(Extracted text)

# Progesterone levels 7dpo



## KT22 (Feb 24, 2008)

Hi, i had my progesterone levels checked on Wednesday and they were 74. I think this is quite high  . Is that a good thing? When should i do an early HPT? 
Has any one else had these levels then got a BFP, im just worried as they seem so high.

Thank you, and good luck to all


----------



## ☼♥ Minxy ♥☼ © (Jan 13, 2005)

Hi

Your progesterone level of 74 nmol/l is very good but certainly not too high or anything to worry about.  Anything over 30 nmol/l indicates ovulation.

Please correct me if I'm wrong though, but are you also not on some form of progesterone support such as cyclogest, as this could also be contributing to your slightly higher progesterone level.

Progesterone levels can't be used as any indication of pregnancy I'm afraid...all they indicate is ovulation.

During natural cycles, my levels have been between 61-81 nmol/l so similar (and higher) than your level, the lowest I've ever had was 48 nmol/l but this was first natural cycle following IVF.  I was prescribed clomid a few years ago to boost (release more eggs) as I ovulate fine naturally....the 2 mths I had progesterone tested they were 103 and 105 nmol/l and this, along with follicle tracking, indicated I released 2 or 3 eggs....although sadly no pregnancies on any of these cycles (although I have conceived several times naturally and through FET).  Progesterone can vary month to month and certainly between women.  Some women may be pregnant and have lower progesterone levels than other women who aren't....just as long as your levels are above 30 nmol/l then that's good.

Unfortunately there really is no way of knowing from progesterone alone, whether you're pregnant, especially as you're taking progesterone support which will effect your blood test result.  All it shows is that you've ovulated and have a good level of progesterone.

I'd avoid early testing to be honest.  I appreciate it's hard but tests that say you can use early are only about 65/69% accurate when used early.  Personally I'd try not to test until at least 14 days past ovulation....or ideally only test when your AF is late.

(Assigned task) Retype the forum thread on progesterone levels at 7dpo in full, word for word.

(Entries supplied)
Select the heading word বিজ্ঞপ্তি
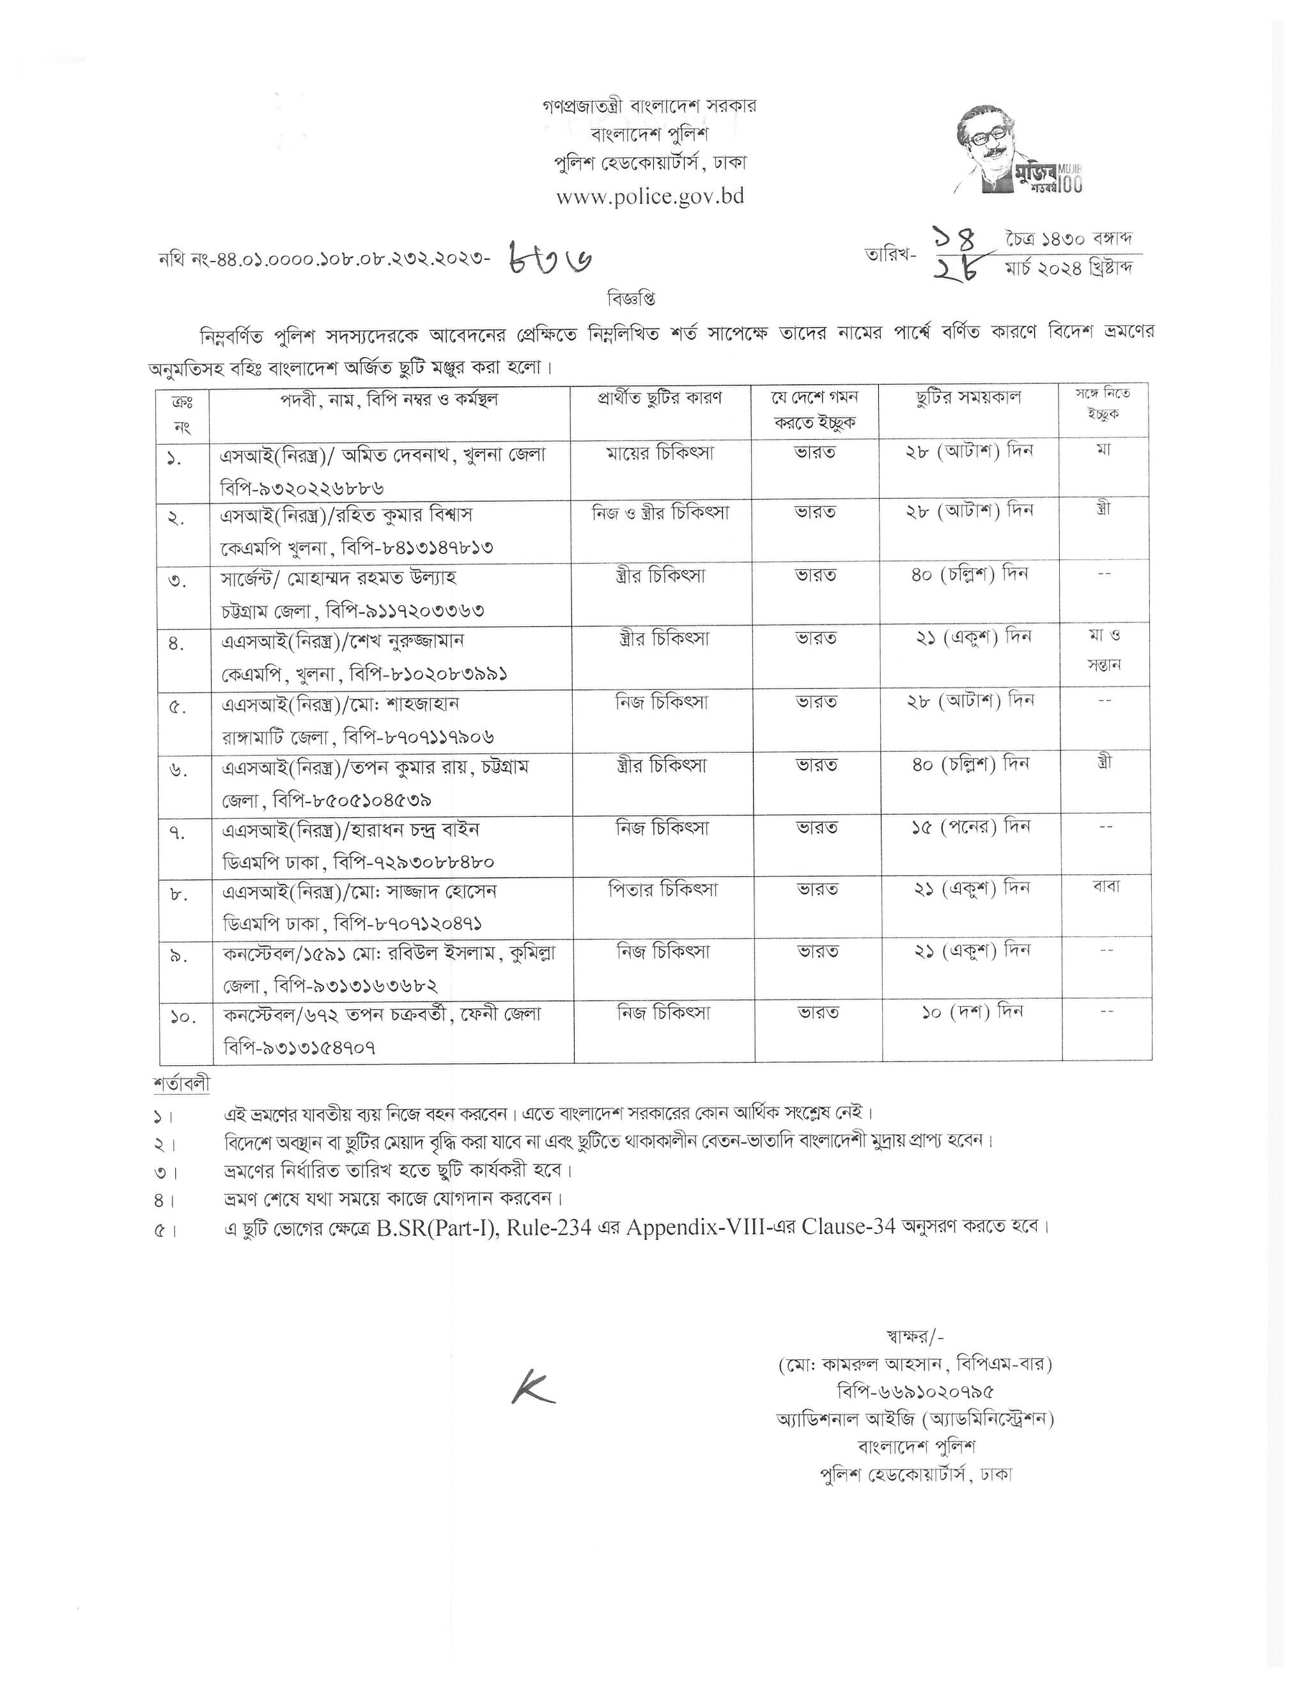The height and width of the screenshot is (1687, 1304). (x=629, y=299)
--
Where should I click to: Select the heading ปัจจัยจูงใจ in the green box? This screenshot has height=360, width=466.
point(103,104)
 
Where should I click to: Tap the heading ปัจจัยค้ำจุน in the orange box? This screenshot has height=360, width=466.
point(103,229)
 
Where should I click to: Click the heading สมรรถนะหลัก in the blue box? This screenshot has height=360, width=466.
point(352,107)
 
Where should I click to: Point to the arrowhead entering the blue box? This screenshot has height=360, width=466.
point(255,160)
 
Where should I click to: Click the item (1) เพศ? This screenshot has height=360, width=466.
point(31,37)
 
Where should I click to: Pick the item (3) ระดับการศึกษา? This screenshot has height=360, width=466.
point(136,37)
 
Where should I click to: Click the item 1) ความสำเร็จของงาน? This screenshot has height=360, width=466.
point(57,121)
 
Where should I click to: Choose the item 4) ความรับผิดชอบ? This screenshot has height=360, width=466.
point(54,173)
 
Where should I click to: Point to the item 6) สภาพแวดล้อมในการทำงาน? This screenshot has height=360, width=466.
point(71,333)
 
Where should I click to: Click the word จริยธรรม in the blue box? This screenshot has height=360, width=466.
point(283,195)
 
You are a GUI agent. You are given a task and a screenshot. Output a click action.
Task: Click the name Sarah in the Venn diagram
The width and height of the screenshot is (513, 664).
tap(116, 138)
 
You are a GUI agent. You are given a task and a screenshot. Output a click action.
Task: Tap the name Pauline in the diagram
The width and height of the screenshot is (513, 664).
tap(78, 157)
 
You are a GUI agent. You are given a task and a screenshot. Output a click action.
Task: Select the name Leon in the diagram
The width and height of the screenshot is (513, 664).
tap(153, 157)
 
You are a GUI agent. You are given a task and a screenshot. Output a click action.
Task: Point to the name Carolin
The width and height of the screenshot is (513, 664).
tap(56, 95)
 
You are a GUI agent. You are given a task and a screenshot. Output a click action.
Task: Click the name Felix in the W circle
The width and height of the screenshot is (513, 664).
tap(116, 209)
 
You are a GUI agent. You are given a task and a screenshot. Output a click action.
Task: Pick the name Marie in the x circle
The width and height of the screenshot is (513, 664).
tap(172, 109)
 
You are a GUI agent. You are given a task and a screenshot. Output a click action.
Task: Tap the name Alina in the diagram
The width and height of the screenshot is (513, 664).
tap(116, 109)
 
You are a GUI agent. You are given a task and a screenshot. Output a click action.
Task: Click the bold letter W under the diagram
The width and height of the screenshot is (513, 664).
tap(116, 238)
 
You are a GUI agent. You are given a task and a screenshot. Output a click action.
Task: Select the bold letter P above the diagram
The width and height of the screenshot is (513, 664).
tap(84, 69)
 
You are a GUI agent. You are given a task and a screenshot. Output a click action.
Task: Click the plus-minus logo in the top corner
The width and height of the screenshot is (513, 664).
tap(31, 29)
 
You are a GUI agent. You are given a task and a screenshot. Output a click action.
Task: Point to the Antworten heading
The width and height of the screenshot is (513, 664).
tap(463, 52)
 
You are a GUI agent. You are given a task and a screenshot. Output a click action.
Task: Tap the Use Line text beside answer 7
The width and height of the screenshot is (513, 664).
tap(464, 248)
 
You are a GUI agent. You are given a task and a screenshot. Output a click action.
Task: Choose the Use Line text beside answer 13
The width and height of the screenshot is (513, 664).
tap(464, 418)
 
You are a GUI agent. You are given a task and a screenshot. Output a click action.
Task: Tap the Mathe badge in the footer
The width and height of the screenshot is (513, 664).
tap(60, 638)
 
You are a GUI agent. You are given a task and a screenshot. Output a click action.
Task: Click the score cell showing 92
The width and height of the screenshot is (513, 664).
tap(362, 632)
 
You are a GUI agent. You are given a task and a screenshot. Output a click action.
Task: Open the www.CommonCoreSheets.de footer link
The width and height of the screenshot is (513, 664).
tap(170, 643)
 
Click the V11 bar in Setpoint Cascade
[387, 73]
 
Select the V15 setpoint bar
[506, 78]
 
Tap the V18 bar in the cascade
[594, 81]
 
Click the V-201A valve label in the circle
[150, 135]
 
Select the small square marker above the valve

(Response to this exercise)
# Progesterone levels 7dpo



## KT22 (Feb 24, 2008)

Hi, i had my progesterone levels checked on Wednesday and they were 74. I think this is quite high  . Is that a good thing? When should i do an early HPT? 
Has any one else had these levels then got a BFP, im just worried as they seem so high.

Thank you, and good luck to all


----------



## ☼♥ Minxy ♥☼ © (Jan 13, 2005)

Hi

Your progesterone level of 74 nmol/l is very good but certainly not too high or anything to worry about.  Anything over 30 nmol/l indicates ovulation.

Please correct me if I'm wrong though, but are you also not on some form of progesterone support such as cyclogest, as this could also be contributing to your slightly higher progesterone level.

Progesterone levels can't be used as any indication of pregnancy I'm afraid...all they indicate is ovulation.

During natural cycles, my levels have been between 61-81 nmol/l so similar (and higher) than your level, the lowest I've ever had was 48 nmol/l but this was first natural cycle following IVF.  I was prescribed clomid a few years ago to boost (release more eggs) as I ovulate fine naturally....the 2 mths I had progesterone tested they were 103 and 105 nmol/l and this, along with follicle tracking, indicated I released 2 or 3 eggs....although sadly no pregnancies on any of these cycles (although I have conceived several times naturally and through FET).  Progesterone can vary month to month and certainly between women.  Some women may be pregnant and have lower progesterone levels than other women who aren't....just as long as your levels are above 30 nmol/l then that's good.

Unfortunately there really is no way of knowing from progesterone alone, whether you're pregnant, especially as you're taking progesterone support which will effect your blood test result.  All it shows is that you've ovulated and have a good level of progesterone.

I'd avoid early testing to be honest.  I appreciate it's hard but tests that say you can use early are only about 65/69% accurate when used early.  Personally I'd try not to test until at least 14 days past ovulation....or ideally only test when your AF is late.